THE PROBLEM:
Make an exact copy of the lines below.

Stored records
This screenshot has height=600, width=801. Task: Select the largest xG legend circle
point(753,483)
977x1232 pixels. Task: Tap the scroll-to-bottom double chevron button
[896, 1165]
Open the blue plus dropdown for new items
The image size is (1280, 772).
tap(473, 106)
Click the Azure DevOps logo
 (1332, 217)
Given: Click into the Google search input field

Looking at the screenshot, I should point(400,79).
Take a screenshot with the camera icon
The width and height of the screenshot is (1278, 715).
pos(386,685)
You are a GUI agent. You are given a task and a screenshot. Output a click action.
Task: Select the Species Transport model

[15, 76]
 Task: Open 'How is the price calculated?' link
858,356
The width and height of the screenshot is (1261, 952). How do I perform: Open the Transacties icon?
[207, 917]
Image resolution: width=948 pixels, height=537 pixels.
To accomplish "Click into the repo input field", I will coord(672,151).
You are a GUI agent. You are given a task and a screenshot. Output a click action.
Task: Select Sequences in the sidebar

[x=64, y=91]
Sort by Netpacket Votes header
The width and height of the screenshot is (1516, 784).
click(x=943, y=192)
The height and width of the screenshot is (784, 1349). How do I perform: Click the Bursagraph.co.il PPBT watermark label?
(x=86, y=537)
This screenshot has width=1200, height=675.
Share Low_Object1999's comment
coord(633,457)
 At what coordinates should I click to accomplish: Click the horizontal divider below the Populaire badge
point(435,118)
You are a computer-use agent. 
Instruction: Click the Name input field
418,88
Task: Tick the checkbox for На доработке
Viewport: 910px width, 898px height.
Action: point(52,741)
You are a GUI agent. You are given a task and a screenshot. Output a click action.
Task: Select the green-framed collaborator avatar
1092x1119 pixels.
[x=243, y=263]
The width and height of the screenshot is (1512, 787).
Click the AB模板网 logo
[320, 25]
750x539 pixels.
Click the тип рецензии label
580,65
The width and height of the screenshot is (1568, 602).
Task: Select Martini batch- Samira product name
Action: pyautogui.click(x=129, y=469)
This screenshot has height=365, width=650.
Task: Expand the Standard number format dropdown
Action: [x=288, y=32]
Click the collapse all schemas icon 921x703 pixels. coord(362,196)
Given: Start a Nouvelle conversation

TASK RESULT:
This screenshot has height=600, width=801. Task: Select the largest xG legend circle
point(753,483)
977x1232 pixels. Task: Tap the scroll-to-bottom double chevron button
[896, 1165]
Open the blue plus dropdown for new items
The image size is (1280, 772).
tap(473, 106)
Click the Azure DevOps logo
 (1332, 217)
Given: Click into the Google search input field

Looking at the screenshot, I should point(400,79).
Take a screenshot with the camera icon
The width and height of the screenshot is (1278, 715).
pos(386,685)
You are a GUI agent. You are given a task and a screenshot. Output a click action.
Task: Select the Species Transport model

[15, 76]
 Task: Open 'How is the price calculated?' link
858,356
The width and height of the screenshot is (1261, 952). How do I perform: Open the Transacties icon?
[207, 917]
Image resolution: width=948 pixels, height=537 pixels.
To accomplish "Click into the repo input field", I will coord(672,151).
You are a GUI agent. You are given a task and a screenshot. Output a click action.
Task: Select Sequences in the sidebar

[x=64, y=91]
Sort by Netpacket Votes header
The width and height of the screenshot is (1516, 784).
click(x=943, y=192)
The height and width of the screenshot is (784, 1349). How do I perform: Click the Bursagraph.co.il PPBT watermark label?
(x=86, y=537)
This screenshot has width=1200, height=675.
Share Low_Object1999's comment
coord(633,457)
 At what coordinates should I click to accomplish: Click the horizontal divider below the Populaire badge
point(435,118)
You are a computer-use agent. 
Instruction: Click the Name input field
418,88
Task: Tick the checkbox for На доработке
Viewport: 910px width, 898px height.
Action: point(52,741)
You are a GUI agent. You are given a task and a screenshot. Output a click action.
Task: Select the green-framed collaborator avatar
1092x1119 pixels.
[x=243, y=263]
The width and height of the screenshot is (1512, 787).
Click the AB模板网 logo
[320, 25]
750x539 pixels.
Click the тип рецензии label
580,65
The width and height of the screenshot is (1568, 602).
Task: Select Martini batch- Samira product name
Action: pyautogui.click(x=129, y=469)
This screenshot has height=365, width=650.
Task: Expand the Standard number format dropdown
Action: [x=288, y=32]
Click the collapse all schemas icon 921x703 pixels. coord(362,196)
Given: Start a Nouvelle conversation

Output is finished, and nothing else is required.